During my work with families I have heard many people use the phrase, “empty shell of a person” when describing a loved one ravaged by the later stages of the dementia. Sadly, dementia does indeed transform people into shadows of their former selves, but those living with dementia are far from “empty shells.” Yes, the shell may become more and more difficult to open. Some days it might not open at all. But never forget that there is a beautiful, unvarnished pearl within.
Understanding how to “open the shell” gives us opportunities to meaningfully connect with our dementia-afflicted loved one — even if only for a fleeting moment. Just as the right tools and a lot of technique is required to shuck an oyster, there is technique and artistry involved with communicating or connecting emotionally with a loved one who has dementia.
Here are 10 tips on how to effectively communicate with someone who has moderate to severe dementia.
- Recognize what you’re up against. Dementia inevitably gets worse with time. People with dementia will gradually have a more difficult time understanding others, as well as communicating in general.
- Avoid distractions. Try to find a place and time to talk when there aren’t a lot of distractions present. This allows your loved one to focus all their mental energy on the conversation.

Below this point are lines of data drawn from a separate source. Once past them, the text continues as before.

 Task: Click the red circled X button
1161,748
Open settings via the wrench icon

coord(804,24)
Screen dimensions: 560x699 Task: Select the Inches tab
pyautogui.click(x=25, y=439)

- Speak clearly and naturally in a warm and calm voice. Refrain from ‘babytalk’ or any other kind of condescension.
- Refer to people by their names. Avoid pronouns like “he,” “she,” and “they” during conversation. Names are also important when greeting a loved one with dementia. For example: “Hi, Grandma. It’s me, Jeff,” is to be preferred over, “Hi. It’s me.”
- Talk about one thing at a time. Someone with dementia may not be able to engage in the mental juggling involved in maintaining a conversation with multiple threads.
- Use nonverbal cues. For example, maintain eye contact and smile. This helps put your loved one at ease and will facilitate understanding. And when dementia is very advanced, nonverbal communication may be the only option available.
- Listen actively. If you don’t understand something your loved one is telling you, politely let them know.
- Don’t quibble. Your conversations are not likely to go very far if you try to correct every inaccurate statement your loved one makes. It’s okay to let delusions and misstatements go.
- Have patience. Give your loved one extra time to process what you say. If you ask a question, give a moment to respond. Don’t let frustration get the better of you.
- Understand there will be good days and bad days. While the general trend of dementia sufferers is a downward decline, people with dementia will have ups and downs just like anyone else.